— Document —

☆ ☆ ☆ ☆ ☆ ☆ ☆

The 2080Ti is a 12nm card that has been around for two years with performance that's about to be considered around mid-range level in the Fall. AMD claims their RDNA2 architecture is 50% more efficient per watt than the first iteration that's in the 40CU 5700XT which beats a 2070, the XSX's GPU with 52 CUs being close to a stock 2080Ti, which again is going to be mid-range soon, isn't some far out claim.
The 5700 XT is neck-and-neck with a 2070... in games without ray tracing of any kind. We don't know how much of the new RDNA2 GPU's silicon is dedicated to ray tracing cores; if it's anything like what Nvidia did with Turing you're going to get closely equivalent ray tracing performance to a 2070 with maybe 10-15% higher rasterization performance (putting it in the realm of a regular 2080).

Remember, the whole reason Turing was such a small jump compared to Pascal was specifically because of ray tracing. If they had dedicated the entirety of Turing's architecture to rasterization performance they all would have easily been 30-50% more powerful than their equivalent Pascal cards. Ray tracing is heavy and the fact that it's present in the next-gen consoles means that AMD is dedicating a significant chunk of the new GPU's budget specifically towards that. You can't just assume it's an added freebie.

I'll be wildly impressed if AMD can put out something with power on-par with even the mid-range Ampere offerings. Given their track record, that would be a major leap. I'm not crossing my fingers.
 

Kalik

Banned
Nov 1, 2017
4,523
I haven't been following the specs as far as Ampere vs Big Navi but based on the rumors which GPU looks more impressive?...or will both cards have their individual strengths and weaknesses and there won't be 1 GPU that does everything well?...how does Big Navi's ray-tracing implementation look compared to Ampere?
 

ColdSun

Together, we are strangers
Administrator
Oct 25, 2017
3,290
I haven't been following the specs as far as Ampere vs Big Navi but based on the rumors which GPU looks more impressive?...or will both cards have their individual strengths and weaknesses and there won't be 1 GPU that does everything well?...how does Big Navi's ray-tracing implementation look compared to Ampere?
No one knows any of that tbh.

☆ ☆ ☆ ☆ ☆ ☆ ☆

— Extracted material —
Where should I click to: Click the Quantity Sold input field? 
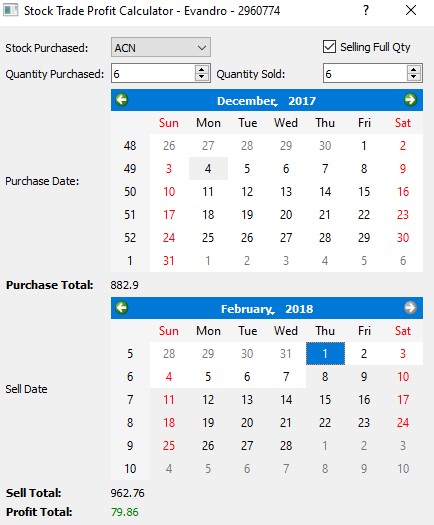pyautogui.click(x=365, y=73)
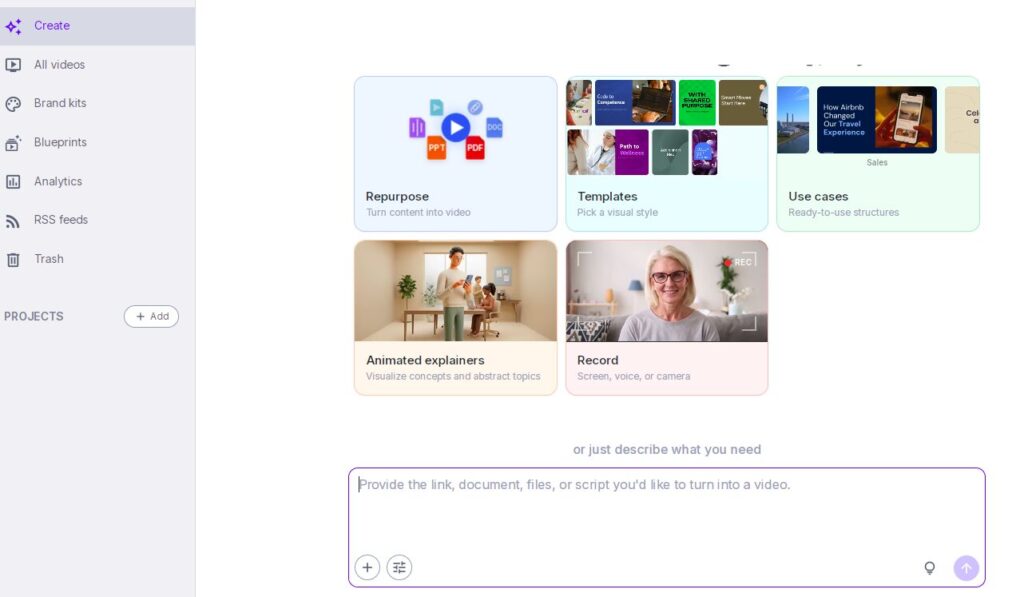
Task: Open prompt settings sliders icon
Action: [x=399, y=568]
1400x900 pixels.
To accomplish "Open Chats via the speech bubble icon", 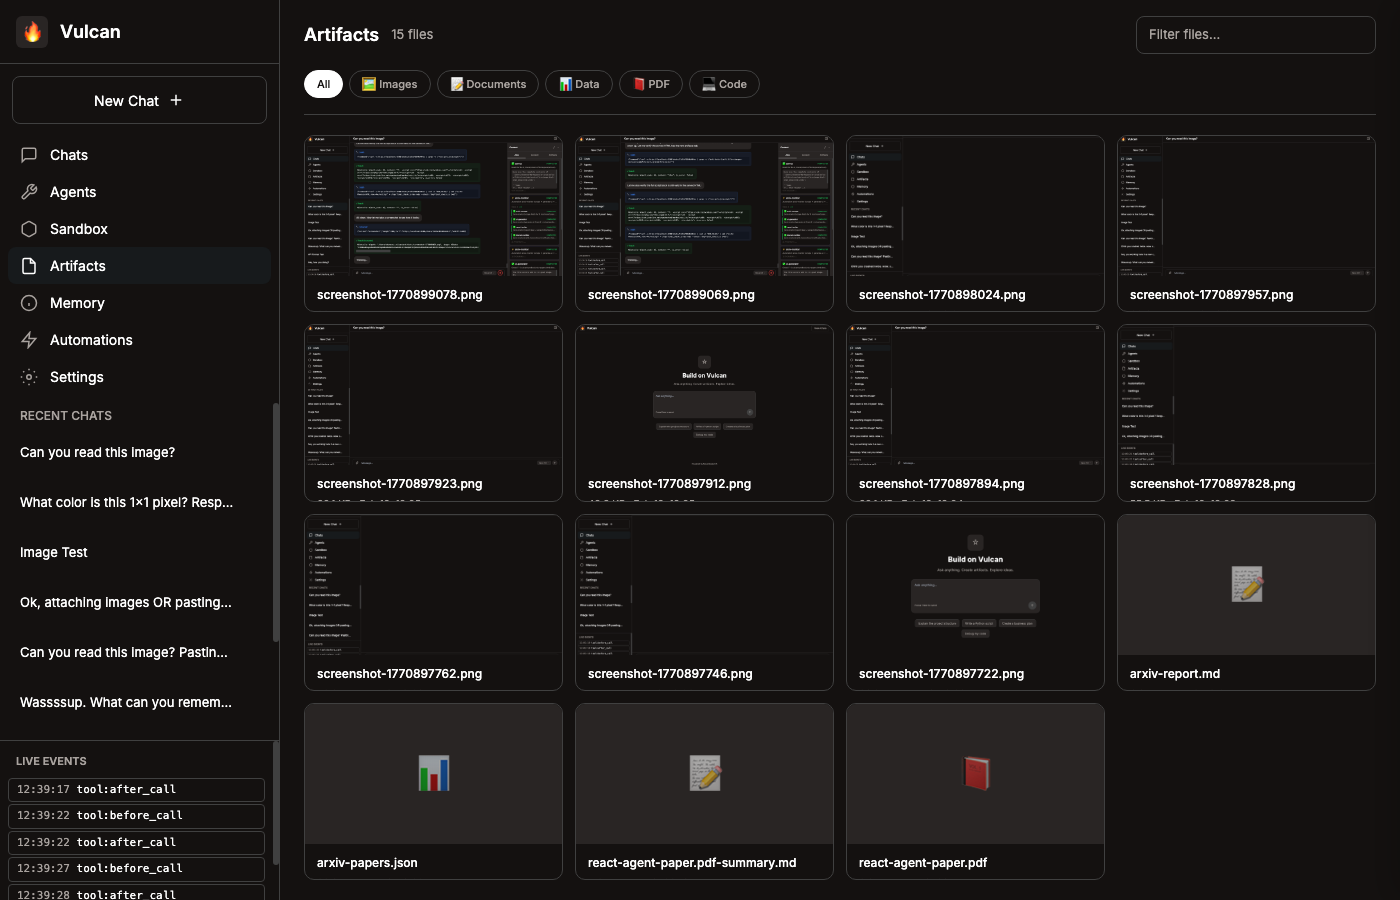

☆ ☆ ☆ ☆ ☆ ☆ ☆

— Directions —
1 > Translate this sentence from the GPU forum thread into Spanish: "Given their track record, that would be a major leap."
2 > Write out the GPU forum thread word for word, beginning at the words "I'll be wildly" and stopping after "crossing my fingers.".
Use only the GPU forum thread above.

— Results of the exercise —
1 > Dado su historial, eso sería un gran salto.

2 >
I'll be wildly impressed if AMD can put out something with power on-par with even the mid-range Ampere offerings. Given their track record, that would be a major leap. I'm not crossing my fingers.